52 See the description of the same day by George F. Kennan, who was assigned Secretary to the American Legation at Prague in 1938 and stayed on after the occupation to write political reports: ‘About seven o’clock, I took a ride around town. A full blizzard was blowing, by this time, and the snow was staying on the streets. The downtown section was crowded, partly by the normal early morning traffic of people going to work but partly by people running about and making last-minute preparations of all sorts. The news was widely spread by this time, and many of the women were weeping into their handkerchiefs, as they walked.’ George F. Kennan, From Prague After Munich: Diplomatic Papers 1938–1940, Princeton, 1968, p. 86.

 

53 But Miss, we can’t help it.

 

54 They couldn’t help it.

 

55 Kennan comments in a letter dated 14 April 1939: ‘The outward signs of Nazism are now almost all represented in the Prague scene, from infinite varieties of uniforms to the “Aryan shop” placards on the stores. Perhaps the only phenomenon of Nazi life which Prague has happily been spared is the sight of brutality against Jews in public places.’ Kennan, From Prague After Munich: Diplomatic Papers 1938–1940, p. 114.

 

56 Sayer writes: ‘One October night that same year [1941], SS men removed the remains of the Unknown Czechoslovak Soldier that had been installed in the chapel of the Old Town Hall in 1922 and threw them into the Vltava downstream of the city at Troja.’ Sayer, The Coasts of Bohemia.

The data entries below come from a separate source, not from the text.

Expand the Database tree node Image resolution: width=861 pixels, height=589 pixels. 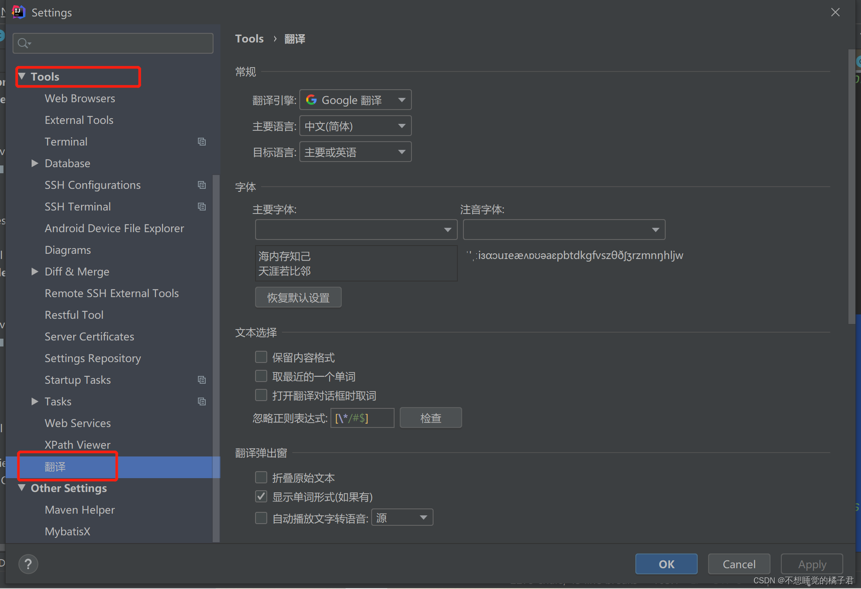click(35, 163)
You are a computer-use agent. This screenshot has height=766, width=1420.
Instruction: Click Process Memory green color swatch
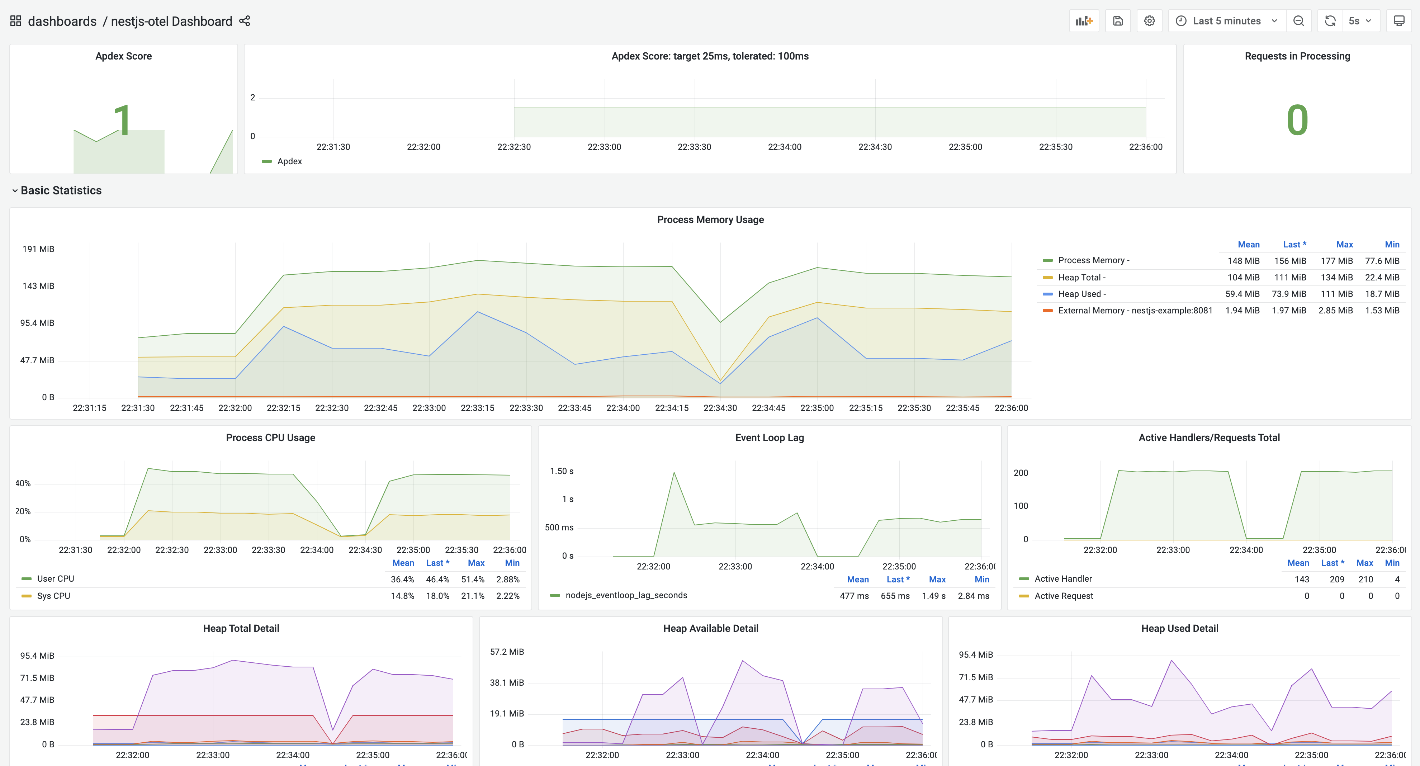1047,260
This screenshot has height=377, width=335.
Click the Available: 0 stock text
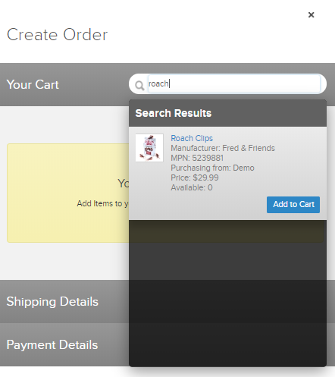point(192,187)
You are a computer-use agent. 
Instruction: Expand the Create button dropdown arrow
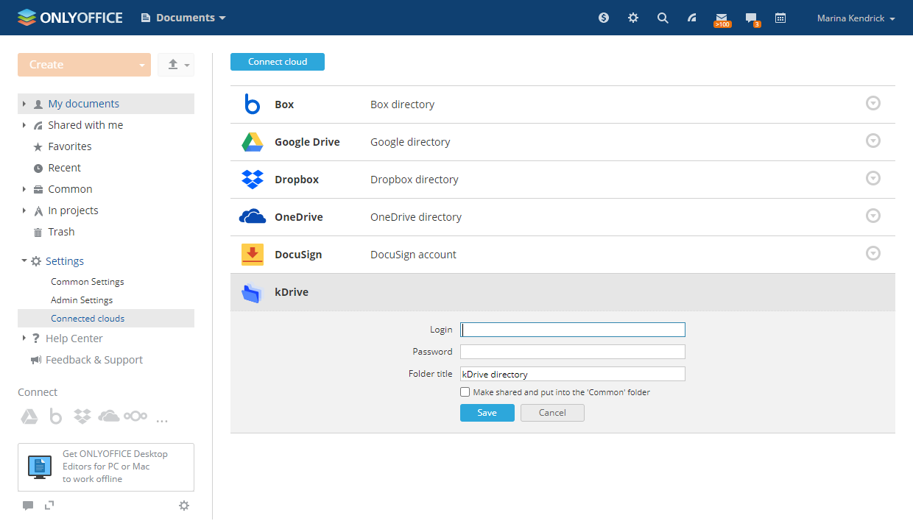(x=142, y=65)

A Czech History, p. 233.

 

57 The commanding Wehrmacht general in Bohemia, Johannes Blaskowitz (1883–1948), ordered his soldiers ‘to give a military salute when passing by the Tomb of the Unknown Soldier in Prague.’ Mastny, The Czechs under Nazi Rule, p. 55. Kennan notes in March 1939: ‘The German soldiers have maintained good discipline and a correct attitude. Their higher officers have done everything in their power, apparently, to placate Czech sensibilities, even to laying wreaths on the tomb of the unknown soldier.’ He comments: ‘All this I attribute not to any excess altruism on the part of the Germans but to a real desire that there should be – for the moment – the maximum of peace, quiet, and good feeling in Bohemia and Moravia.’ Kennan, From Prague After Munich: Diplomatic Papers 1938-1940, p. 103.

 

58 She refers to the film La Grande Illusion (1937), directed by Jean Renoir (1894–1979).